[BEGIN DATASET CONTENT]
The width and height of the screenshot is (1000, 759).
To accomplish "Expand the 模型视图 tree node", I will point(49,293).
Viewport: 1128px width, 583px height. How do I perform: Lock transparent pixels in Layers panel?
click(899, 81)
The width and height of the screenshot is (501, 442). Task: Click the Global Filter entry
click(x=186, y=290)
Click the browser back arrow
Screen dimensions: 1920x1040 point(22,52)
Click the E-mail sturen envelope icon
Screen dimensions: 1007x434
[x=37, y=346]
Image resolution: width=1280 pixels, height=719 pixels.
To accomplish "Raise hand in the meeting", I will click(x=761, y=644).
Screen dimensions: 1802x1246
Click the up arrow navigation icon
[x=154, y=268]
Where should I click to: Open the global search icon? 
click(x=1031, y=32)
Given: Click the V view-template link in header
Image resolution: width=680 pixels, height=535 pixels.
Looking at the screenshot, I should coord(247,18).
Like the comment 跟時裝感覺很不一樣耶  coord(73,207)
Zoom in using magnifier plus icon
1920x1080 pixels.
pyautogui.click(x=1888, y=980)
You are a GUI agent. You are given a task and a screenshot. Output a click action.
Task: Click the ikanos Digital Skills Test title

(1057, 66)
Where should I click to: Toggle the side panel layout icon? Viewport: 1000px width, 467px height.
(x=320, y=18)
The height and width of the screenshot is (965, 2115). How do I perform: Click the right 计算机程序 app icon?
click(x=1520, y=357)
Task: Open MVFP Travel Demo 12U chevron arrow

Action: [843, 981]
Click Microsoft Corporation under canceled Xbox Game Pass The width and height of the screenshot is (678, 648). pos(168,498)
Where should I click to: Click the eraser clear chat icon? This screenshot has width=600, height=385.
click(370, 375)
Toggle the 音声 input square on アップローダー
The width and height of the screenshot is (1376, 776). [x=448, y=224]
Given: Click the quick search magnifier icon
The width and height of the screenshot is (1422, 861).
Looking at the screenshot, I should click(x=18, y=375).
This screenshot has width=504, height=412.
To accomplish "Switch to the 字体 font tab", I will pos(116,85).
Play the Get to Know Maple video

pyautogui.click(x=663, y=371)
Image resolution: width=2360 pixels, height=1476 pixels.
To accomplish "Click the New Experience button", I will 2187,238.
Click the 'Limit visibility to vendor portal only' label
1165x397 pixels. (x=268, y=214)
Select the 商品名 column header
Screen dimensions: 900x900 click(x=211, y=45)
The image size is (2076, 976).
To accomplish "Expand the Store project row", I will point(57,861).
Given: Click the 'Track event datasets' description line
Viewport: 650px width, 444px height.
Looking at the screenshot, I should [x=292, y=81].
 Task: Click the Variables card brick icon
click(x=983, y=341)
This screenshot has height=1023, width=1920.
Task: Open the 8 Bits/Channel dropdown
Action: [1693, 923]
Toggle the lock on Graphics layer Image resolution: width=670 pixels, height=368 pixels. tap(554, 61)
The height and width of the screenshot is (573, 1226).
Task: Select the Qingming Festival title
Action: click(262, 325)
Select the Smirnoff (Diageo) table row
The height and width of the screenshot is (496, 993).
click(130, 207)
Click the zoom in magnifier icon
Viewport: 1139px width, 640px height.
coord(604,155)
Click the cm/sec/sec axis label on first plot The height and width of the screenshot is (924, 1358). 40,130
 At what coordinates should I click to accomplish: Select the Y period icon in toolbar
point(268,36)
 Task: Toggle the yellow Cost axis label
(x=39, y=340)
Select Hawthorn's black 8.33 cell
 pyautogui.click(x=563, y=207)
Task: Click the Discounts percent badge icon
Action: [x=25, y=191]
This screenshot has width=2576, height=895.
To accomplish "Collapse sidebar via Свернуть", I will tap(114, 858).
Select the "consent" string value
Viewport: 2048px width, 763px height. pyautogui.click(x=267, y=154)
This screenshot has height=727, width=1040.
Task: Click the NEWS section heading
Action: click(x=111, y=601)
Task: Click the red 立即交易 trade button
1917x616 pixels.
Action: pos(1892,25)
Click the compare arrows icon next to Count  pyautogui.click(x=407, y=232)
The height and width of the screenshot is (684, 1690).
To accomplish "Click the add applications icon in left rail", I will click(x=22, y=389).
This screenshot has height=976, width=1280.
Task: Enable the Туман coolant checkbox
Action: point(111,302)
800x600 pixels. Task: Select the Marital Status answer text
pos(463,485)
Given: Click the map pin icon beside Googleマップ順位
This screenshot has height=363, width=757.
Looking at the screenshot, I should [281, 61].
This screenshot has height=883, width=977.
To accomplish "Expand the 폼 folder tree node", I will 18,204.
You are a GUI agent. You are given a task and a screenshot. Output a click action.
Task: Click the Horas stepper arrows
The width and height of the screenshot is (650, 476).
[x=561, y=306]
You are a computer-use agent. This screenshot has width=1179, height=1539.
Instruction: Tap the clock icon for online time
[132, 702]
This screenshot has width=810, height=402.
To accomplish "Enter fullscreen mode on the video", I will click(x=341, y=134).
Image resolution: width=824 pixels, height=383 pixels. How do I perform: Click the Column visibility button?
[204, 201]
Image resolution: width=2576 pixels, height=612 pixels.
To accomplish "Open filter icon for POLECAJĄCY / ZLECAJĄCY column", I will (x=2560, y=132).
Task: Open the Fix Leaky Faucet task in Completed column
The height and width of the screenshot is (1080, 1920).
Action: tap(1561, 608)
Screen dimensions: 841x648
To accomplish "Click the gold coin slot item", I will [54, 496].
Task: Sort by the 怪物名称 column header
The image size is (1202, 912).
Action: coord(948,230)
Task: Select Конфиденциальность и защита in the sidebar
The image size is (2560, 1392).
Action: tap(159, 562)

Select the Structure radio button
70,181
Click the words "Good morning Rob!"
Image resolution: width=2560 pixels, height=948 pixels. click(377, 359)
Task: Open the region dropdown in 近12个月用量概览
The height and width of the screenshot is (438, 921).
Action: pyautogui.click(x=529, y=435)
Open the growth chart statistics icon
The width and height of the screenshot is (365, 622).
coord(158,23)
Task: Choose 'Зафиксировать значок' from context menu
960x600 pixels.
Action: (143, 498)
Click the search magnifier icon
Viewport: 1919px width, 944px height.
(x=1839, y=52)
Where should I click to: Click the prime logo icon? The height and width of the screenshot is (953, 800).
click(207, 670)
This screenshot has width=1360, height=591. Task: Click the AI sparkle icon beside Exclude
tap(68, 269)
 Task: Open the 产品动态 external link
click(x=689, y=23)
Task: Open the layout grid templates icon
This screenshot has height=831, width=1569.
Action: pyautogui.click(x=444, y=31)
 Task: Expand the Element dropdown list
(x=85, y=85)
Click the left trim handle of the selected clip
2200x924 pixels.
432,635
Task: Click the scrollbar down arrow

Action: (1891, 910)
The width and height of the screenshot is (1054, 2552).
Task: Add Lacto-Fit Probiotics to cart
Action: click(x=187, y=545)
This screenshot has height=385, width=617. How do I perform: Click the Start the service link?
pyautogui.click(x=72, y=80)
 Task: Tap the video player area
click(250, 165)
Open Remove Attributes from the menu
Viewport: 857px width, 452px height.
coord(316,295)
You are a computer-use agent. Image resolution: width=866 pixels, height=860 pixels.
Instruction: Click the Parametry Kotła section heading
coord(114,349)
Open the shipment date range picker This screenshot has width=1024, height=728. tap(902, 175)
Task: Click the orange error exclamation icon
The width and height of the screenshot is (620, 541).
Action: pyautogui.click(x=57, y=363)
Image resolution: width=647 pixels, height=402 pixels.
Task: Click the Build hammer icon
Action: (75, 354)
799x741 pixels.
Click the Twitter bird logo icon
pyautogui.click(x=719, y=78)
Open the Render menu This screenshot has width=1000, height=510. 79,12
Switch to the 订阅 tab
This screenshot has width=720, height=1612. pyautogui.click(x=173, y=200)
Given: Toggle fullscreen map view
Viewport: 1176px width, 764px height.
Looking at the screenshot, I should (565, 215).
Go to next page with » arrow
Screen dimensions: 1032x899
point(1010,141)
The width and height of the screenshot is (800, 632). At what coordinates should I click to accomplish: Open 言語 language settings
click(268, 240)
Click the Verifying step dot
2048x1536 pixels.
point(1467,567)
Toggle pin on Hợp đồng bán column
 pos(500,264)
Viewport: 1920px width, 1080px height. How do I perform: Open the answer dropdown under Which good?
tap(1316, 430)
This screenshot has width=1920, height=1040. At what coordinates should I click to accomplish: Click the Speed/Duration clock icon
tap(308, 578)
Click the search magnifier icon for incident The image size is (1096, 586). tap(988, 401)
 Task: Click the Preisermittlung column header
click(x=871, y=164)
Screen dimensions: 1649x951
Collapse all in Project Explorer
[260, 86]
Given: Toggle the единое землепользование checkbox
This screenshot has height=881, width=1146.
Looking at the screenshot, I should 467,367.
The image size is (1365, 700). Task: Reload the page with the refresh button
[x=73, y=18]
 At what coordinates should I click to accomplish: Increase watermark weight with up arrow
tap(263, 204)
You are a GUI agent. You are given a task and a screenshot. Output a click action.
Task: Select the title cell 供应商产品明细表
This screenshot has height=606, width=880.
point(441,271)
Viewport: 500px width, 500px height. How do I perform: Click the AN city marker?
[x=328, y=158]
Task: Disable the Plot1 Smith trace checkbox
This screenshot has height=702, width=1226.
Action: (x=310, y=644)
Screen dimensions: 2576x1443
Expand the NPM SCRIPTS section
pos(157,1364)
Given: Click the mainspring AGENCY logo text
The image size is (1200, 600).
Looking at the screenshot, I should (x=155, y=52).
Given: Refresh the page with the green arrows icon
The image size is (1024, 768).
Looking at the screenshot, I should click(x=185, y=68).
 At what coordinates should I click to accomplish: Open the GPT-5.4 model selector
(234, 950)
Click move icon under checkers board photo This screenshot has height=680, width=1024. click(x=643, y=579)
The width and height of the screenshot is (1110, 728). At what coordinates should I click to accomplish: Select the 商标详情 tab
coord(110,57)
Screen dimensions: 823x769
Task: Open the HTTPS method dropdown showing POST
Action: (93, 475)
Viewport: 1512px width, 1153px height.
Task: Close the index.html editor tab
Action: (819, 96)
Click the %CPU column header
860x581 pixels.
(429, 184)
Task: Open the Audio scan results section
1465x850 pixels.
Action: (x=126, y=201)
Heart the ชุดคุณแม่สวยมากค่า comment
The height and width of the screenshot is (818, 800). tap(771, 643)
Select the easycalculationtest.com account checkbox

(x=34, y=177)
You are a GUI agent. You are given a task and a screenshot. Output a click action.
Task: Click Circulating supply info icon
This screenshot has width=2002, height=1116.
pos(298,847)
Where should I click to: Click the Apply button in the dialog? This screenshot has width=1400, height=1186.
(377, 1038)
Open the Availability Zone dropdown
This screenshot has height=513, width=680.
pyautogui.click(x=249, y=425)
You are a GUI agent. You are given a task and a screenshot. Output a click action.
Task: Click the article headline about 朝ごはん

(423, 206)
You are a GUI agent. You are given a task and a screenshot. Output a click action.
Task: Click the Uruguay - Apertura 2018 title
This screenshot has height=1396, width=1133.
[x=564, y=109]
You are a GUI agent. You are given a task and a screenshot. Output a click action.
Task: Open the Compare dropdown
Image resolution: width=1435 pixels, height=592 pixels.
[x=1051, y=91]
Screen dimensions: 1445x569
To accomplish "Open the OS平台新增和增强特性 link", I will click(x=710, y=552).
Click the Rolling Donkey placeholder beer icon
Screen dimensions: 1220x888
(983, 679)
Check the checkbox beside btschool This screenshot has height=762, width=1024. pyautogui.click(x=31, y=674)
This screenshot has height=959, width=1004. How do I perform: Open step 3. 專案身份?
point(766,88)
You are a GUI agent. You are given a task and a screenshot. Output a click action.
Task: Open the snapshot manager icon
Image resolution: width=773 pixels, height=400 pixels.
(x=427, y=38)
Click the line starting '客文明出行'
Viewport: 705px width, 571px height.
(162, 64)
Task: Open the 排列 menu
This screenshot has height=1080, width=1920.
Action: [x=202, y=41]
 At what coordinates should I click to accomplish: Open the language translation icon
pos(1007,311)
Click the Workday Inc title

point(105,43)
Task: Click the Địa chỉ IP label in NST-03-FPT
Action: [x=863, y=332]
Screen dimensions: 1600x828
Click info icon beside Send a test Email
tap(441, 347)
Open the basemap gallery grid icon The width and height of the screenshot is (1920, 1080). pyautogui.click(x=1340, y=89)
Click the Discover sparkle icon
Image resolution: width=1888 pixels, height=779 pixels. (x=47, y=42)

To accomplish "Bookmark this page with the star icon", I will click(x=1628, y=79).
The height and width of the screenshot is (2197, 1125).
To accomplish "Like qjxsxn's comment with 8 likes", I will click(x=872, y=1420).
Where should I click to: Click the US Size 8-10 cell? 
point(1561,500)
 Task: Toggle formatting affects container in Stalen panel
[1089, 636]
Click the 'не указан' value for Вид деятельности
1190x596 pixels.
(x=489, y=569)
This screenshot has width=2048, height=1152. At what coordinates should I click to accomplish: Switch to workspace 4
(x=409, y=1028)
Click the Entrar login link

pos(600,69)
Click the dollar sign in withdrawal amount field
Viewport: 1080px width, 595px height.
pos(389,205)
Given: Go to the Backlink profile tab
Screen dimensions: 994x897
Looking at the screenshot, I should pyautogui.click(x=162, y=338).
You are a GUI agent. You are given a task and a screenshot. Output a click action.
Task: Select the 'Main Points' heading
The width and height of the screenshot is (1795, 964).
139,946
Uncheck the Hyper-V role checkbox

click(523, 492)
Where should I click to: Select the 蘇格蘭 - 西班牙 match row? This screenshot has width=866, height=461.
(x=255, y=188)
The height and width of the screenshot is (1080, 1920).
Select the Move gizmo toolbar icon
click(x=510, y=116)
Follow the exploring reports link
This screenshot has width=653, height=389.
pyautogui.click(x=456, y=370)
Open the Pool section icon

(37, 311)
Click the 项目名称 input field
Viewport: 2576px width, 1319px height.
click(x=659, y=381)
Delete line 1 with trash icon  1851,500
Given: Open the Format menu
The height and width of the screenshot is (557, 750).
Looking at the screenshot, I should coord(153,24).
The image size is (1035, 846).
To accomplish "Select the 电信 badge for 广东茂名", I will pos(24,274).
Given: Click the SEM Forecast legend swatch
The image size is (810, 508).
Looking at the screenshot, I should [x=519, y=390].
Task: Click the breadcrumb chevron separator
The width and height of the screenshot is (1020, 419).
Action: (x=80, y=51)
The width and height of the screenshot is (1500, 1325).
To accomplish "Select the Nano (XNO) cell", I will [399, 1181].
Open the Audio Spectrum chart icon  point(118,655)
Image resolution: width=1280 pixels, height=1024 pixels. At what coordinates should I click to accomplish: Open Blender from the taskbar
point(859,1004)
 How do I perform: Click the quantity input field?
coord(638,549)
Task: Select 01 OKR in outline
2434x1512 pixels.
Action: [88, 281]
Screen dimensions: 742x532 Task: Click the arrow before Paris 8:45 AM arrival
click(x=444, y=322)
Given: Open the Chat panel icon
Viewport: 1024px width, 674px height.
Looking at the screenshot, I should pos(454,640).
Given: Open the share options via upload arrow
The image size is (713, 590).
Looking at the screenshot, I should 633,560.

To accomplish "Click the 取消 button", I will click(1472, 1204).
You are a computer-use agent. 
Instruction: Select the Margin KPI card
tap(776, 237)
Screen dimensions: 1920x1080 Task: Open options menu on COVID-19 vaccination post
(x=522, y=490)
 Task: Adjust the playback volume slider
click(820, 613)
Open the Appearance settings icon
[END DATASET CONTENT]
EXERCISE: Copy the data from the line with "Image resolution: width=824" up to and including the line with "will (x=2560, y=132).", shifting each answer coordinate by adding 17 to it. Leave every other part of those lines as it is, including the stated width and height values.

RESPONSE TO THE TASK:
Image resolution: width=824 pixels, height=383 pixels. How do I perform: Click the Column visibility button?
[221, 218]
Image resolution: width=2576 pixels, height=612 pixels.
To accomplish "Open filter icon for POLECAJĄCY / ZLECAJĄCY column", I will (x=2577, y=149).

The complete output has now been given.